Extract »
** Start **

September 28, 2015 to October 2, 2015
Lisbon
Europe/Zurich timezone

A time-based front-end ASIC for the Silicon micro-strip sensors of the PANDA Micro Vertex Detector

Sep 29, 2015, 4:42 PM
1m
Hall of Civil Engineering (Lisbon)

Hall of Civil Engineering

Lisbon

IST (Instituto Superior Técnico ) Alameda Campus Av. Rovisco Pais, 1 1049-001 Lisboa Portugal
Poster ASICs Poster

Speaker

Mr Valentino Di Pietro (II. Physikalisches Institut, JLU Gießen)

Description

Among the many detectors planned for the PANDA experiment that will take place at the future FAIR accelerator facility, the innermost is the Micro Vertex Detector (MVD). This detector foresees both pixel and strip silicon sensors. The readout chip for the strip sensors of the MVD, named PASTA (PAnda STrip Asic), was developed according to a time-based architecture aiming at Time over Threshold measurements through a high resolution Time to Digital Converter (TDC). A basic overview of the functionalities and a description of the main blocks of the PASTA chip will be presented. Supported by BMBF, HIC4FAIR and JCHP.

** End **

Goal » Carry on the PASTA readout chip abstract above, starting right after its final sentence.

Information provided »
** Start **

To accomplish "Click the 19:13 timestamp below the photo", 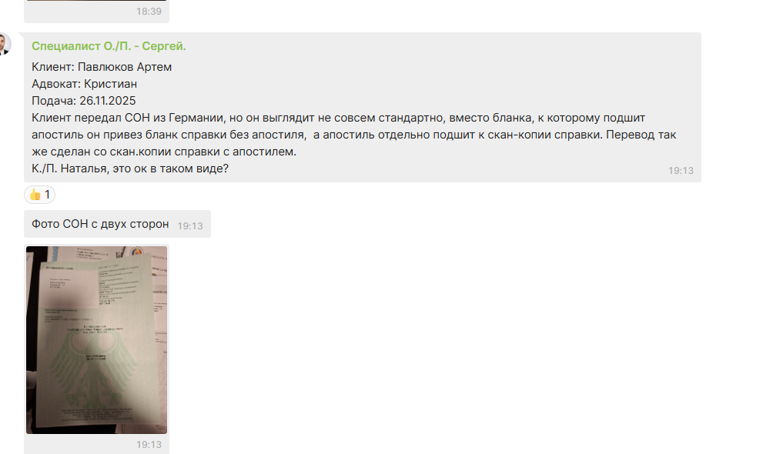I will tap(149, 444).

** End **

Response to the exercise »
Summary

The antiProton ANnihilation at Darmstadt experiment (PANDA) is one of the key experiments at the future Facility for Antiproton and Ion Research (FAIR), presently under construction near Darmstadt in Germany. Among the many sub-detectors, the innermost one is the Micro Vertex Detector (MVD) that will be made out of both pixel and strip sensors. The first kind will cover two inner barrels surrounding the interaction point and six forward disks; for the two outer barrels and the outer rim of the last two disks, silicon micro-strip sensors will be used. Since one of the most challenging features of the PANDA experiment is the triggerless data acquisition, it became necessary to design an ASIC with a free running readout suitable to handle the high data rates, up to 20 MHz, of PANDA. The PASTA (PAnda STrip Asic) chip has been thus developed. The chip provides both precise time-stamping and charge information through the Time-over-Threshold (ToT) technique. This choice has several benefits from the design point of view. First, it allows to preserve the linearity of the charge measurement also in presence of large signals that saturate the front-end amplifier. The first stage of amplifier consists of a preamplifier able to interface with both n-type and p-type strips and a second stage where a constant current discharges a feedback capacitance to extract a linear ToT information.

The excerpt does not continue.